== INPUT ==
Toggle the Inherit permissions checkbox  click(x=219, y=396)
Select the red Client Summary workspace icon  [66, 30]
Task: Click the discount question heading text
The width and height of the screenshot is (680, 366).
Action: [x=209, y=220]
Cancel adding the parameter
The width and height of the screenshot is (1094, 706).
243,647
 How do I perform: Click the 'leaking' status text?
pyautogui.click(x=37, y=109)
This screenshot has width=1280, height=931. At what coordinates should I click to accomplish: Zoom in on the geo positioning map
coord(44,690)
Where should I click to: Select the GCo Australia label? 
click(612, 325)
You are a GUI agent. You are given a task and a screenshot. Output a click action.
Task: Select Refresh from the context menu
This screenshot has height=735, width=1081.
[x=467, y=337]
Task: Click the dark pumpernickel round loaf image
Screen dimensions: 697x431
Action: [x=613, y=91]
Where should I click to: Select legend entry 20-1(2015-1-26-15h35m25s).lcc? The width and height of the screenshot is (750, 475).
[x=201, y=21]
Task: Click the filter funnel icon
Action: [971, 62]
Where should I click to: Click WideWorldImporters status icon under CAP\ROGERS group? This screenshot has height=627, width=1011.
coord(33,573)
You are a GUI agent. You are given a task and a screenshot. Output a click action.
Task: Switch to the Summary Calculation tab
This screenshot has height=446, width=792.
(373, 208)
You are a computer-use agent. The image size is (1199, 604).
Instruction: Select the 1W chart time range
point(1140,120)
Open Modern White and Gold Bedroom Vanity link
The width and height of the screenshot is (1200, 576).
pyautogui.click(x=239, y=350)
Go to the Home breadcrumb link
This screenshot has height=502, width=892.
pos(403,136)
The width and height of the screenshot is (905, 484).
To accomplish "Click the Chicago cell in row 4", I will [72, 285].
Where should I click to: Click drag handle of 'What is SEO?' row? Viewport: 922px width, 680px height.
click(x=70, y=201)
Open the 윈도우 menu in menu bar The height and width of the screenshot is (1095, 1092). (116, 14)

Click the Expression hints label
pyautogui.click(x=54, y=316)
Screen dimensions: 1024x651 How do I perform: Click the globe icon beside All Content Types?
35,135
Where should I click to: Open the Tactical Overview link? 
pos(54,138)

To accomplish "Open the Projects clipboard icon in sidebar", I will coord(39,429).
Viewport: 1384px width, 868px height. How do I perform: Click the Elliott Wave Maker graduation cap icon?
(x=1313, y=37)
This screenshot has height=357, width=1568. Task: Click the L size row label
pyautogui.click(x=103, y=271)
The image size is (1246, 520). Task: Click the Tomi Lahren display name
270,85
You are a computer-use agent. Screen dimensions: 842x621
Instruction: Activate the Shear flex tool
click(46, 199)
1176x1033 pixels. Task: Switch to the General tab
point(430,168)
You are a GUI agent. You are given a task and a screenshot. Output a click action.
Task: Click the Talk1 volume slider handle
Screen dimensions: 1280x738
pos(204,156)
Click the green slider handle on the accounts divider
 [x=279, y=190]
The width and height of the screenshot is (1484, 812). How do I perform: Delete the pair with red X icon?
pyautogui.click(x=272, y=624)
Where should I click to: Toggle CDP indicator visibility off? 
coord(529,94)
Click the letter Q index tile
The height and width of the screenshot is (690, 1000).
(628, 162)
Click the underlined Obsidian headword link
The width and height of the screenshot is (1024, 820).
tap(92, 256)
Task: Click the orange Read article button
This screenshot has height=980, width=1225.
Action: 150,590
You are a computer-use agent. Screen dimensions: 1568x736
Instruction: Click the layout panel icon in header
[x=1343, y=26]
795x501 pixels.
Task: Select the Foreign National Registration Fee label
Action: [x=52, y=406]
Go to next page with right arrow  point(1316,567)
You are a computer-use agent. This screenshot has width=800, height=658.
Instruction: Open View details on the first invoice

== DIRECTIONS ==
The data must be transcribed in full. Every word stays the same.

== YOUR RESPONSE ==
Toggle the Inherit permissions checkbox  click(x=219, y=396)
Select the red Client Summary workspace icon  [66, 30]
Task: Click the discount question heading text
The width and height of the screenshot is (680, 366).
Action: [x=209, y=220]
Cancel adding the parameter
The width and height of the screenshot is (1094, 706).
243,647
 How do I perform: Click the 'leaking' status text?
pyautogui.click(x=37, y=109)
This screenshot has width=1280, height=931. At what coordinates should I click to accomplish: Zoom in on the geo positioning map
coord(44,690)
Where should I click to: Select the GCo Australia label? 
click(612, 325)
You are a GUI agent. You are given a task and a screenshot. Output a click action.
Task: Select Refresh from the context menu
This screenshot has height=735, width=1081.
[x=467, y=337]
Task: Click the dark pumpernickel round loaf image
Screen dimensions: 697x431
Action: [x=613, y=91]
Where should I click to: Select legend entry 20-1(2015-1-26-15h35m25s).lcc? The width and height of the screenshot is (750, 475).
[x=201, y=21]
Task: Click the filter funnel icon
Action: [971, 62]
Where should I click to: Click WideWorldImporters status icon under CAP\ROGERS group? This screenshot has height=627, width=1011.
coord(33,573)
You are a GUI agent. You are given a task and a screenshot. Output a click action.
Task: Switch to the Summary Calculation tab
This screenshot has height=446, width=792.
(373, 208)
You are a computer-use agent. The image size is (1199, 604).
Instruction: Select the 1W chart time range
point(1140,120)
Open Modern White and Gold Bedroom Vanity link
The width and height of the screenshot is (1200, 576).
pyautogui.click(x=239, y=350)
Go to the Home breadcrumb link
This screenshot has height=502, width=892.
pos(403,136)
The width and height of the screenshot is (905, 484).
To accomplish "Click the Chicago cell in row 4", I will [72, 285].
Where should I click to: Click drag handle of 'What is SEO?' row? Viewport: 922px width, 680px height.
click(x=70, y=201)
Open the 윈도우 menu in menu bar The height and width of the screenshot is (1095, 1092). (116, 14)

Click the Expression hints label
pyautogui.click(x=54, y=316)
Screen dimensions: 1024x651 How do I perform: Click the globe icon beside All Content Types?
35,135
Where should I click to: Open the Tactical Overview link? 
pos(54,138)

To accomplish "Open the Projects clipboard icon in sidebar", I will coord(39,429).
Viewport: 1384px width, 868px height. How do I perform: Click the Elliott Wave Maker graduation cap icon?
(x=1313, y=37)
This screenshot has height=357, width=1568. Task: Click the L size row label
pyautogui.click(x=103, y=271)
The image size is (1246, 520). Task: Click the Tomi Lahren display name
270,85
You are a computer-use agent. Screen dimensions: 842x621
Instruction: Activate the Shear flex tool
click(46, 199)
1176x1033 pixels. Task: Switch to the General tab
point(430,168)
You are a GUI agent. You are given a task and a screenshot. Output a click action.
Task: Click the Talk1 volume slider handle
Screen dimensions: 1280x738
pos(204,156)
Click the green slider handle on the accounts divider
 [x=279, y=190]
The width and height of the screenshot is (1484, 812). How do I perform: Delete the pair with red X icon?
pyautogui.click(x=272, y=624)
Where should I click to: Toggle CDP indicator visibility off? 
coord(529,94)
Click the letter Q index tile
The height and width of the screenshot is (690, 1000).
(628, 162)
Click the underlined Obsidian headword link
The width and height of the screenshot is (1024, 820).
tap(92, 256)
Task: Click the orange Read article button
This screenshot has height=980, width=1225.
Action: 150,590
You are a computer-use agent. Screen dimensions: 1568x736
Instruction: Click the layout panel icon in header
[x=1343, y=26]
795x501 pixels.
Task: Select the Foreign National Registration Fee label
Action: [x=52, y=406]
Go to next page with right arrow  point(1316,567)
You are a computer-use agent. This screenshot has width=800, height=658.
Instruction: Open View details on the first invoice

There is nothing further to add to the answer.